Dans le cadre de l'étude des EMI, le médecin Sam Parnia, de l'université de Southampton, a ainsi équipé une salle de réanimation de cibles cachées destinées à tester l'acquisition d'information par OBE (encore peu de résultats à l'heure actuelle).

D'autre part, en comparant également les EMI avec les expériences de type "Kundalini" ou à d'autres états obtenus par des techniques de méditation ou des drogues, on pourrait relativiser et mettre en perspective chaque élément du vécu, sans a priori métaphysique.
On est très loin d'avoir effectué cette étude en détail, étude dont on a pu croire que l'on pourrait faire l'économie, quand on est passé prématurément à la vision ontologique après avoir recueilli quelques prétendues "preuves" (informations obtenues pendant la phase d'OBE). C'est tout l'enjeu des "sciences de la conscience" que d'élucider cette intrication de l'objectif et du subjectif.

5 - approche neurobiologique
La recherche inspirée des neurosciences, dont les progrès extrêmement rapides à l'heure actuelle sont susceptibles d'éclairer le phénomène EMI, est bien sûr à poursuivre en parallèle.
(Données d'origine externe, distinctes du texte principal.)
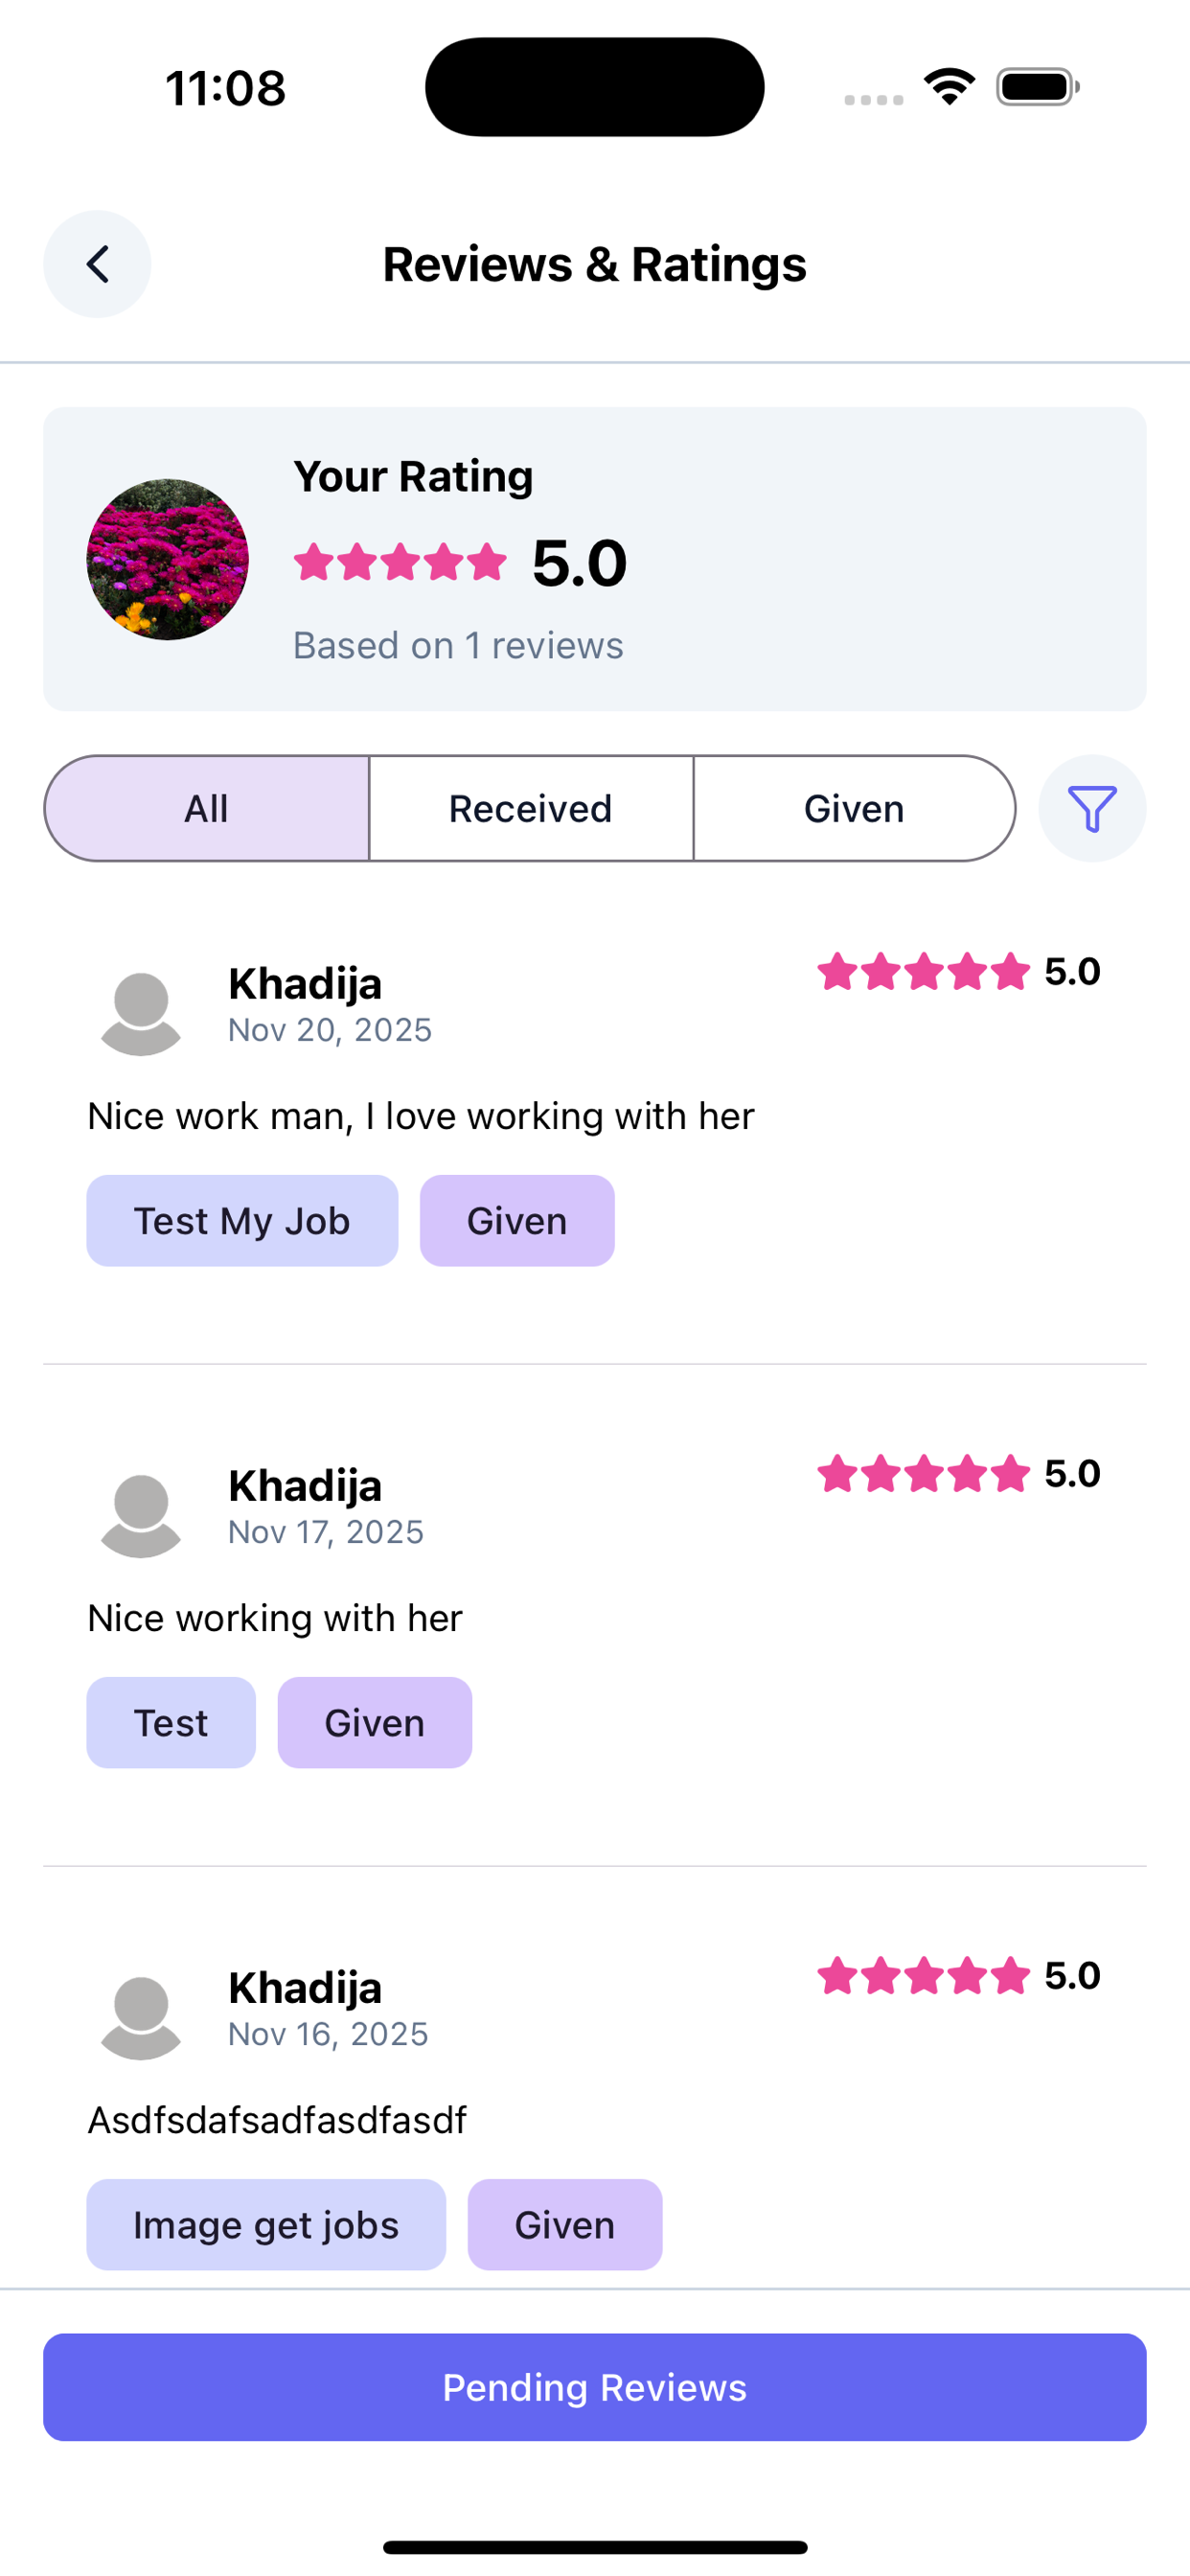Tap star rating on Nov 17 review

pyautogui.click(x=923, y=1473)
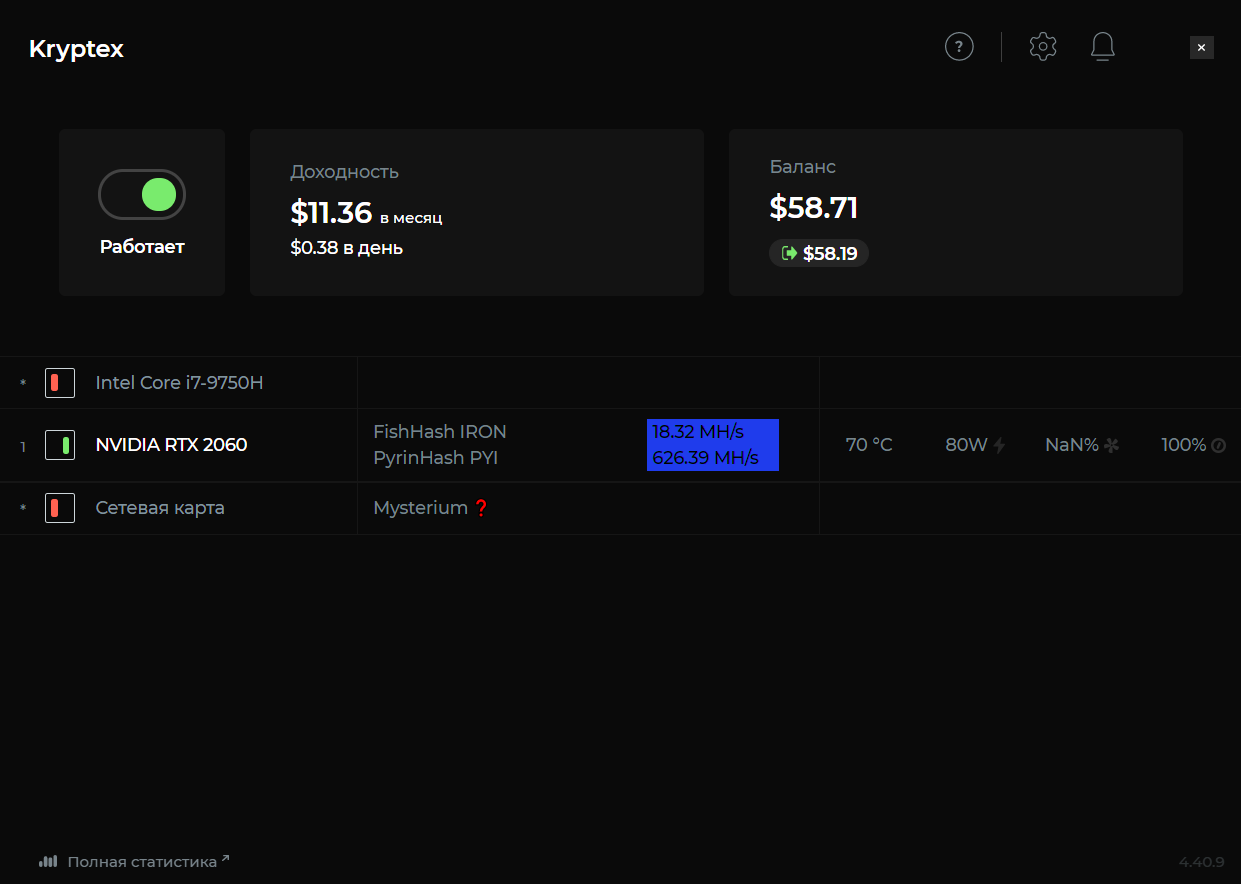Open settings via the gear icon
The height and width of the screenshot is (884, 1241).
click(x=1043, y=46)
On pourra citer par ex. les hypothèses du Dr Jourdan sur le système limbique et l'hippocampe en particulier, ou les explorations des effets de la kétamine sur les récepteurs NMDA.

6 - spéculations théoriques
Enfin rien n'interdit d'introduire des hypothèses hardies telles que celle d'une cinquième dimension (Dr Jourdan), qui permettrait d'envisager d'un autre point de vue temps et espace ; ou à l'opposé les hypothèses de mort du cerveau et d'angoisse de la perte du "soi" de Susan Blackmore . Le point le plus important étant, malgré les difficultés de trouver des conséquences testables, de ne jamais perdre de vue qu'il ne s'agit que d'hypothèses, et que l'on est encore loin d'avoir tous les éléments permettant de conclure et de clore le dossier.

Date de rédaction de l'article : 2002

BIBLIOGRAPHIE :

[1] Blackmore S., "Near-Death Experiences : In or Out of the Body ?", in : Nickell J., Kan B., Genoni T., 1996, The Outer Edge, CSICOP.
[2] Grof S., "La psychologie transpersonnelle", Le Rocher, 1988.
[3] Maurer D., "La vie à corps perdu", Les trois monts, 2001
[4] Mercier S. (dir), "La mort transfigurée", Belfond, 1992.
[5] Mercier S.," L'expérience au seuil de la mort", Prétentaine, n°7/8, oct 1997.
[6] Moody R., "La vie après la vie", Robert Laffont, 1977.
[7] Nau J-Y. ,"Ce long tunnel obscur qui mène aux frontières de l'au-delà", in "Le Monde", 19.12.01
[8] Vincent-Thomas L., "Mort et ontologie", in : Encyclopédie philosophique universelle, Tome 1, Paris, PUF, 1989.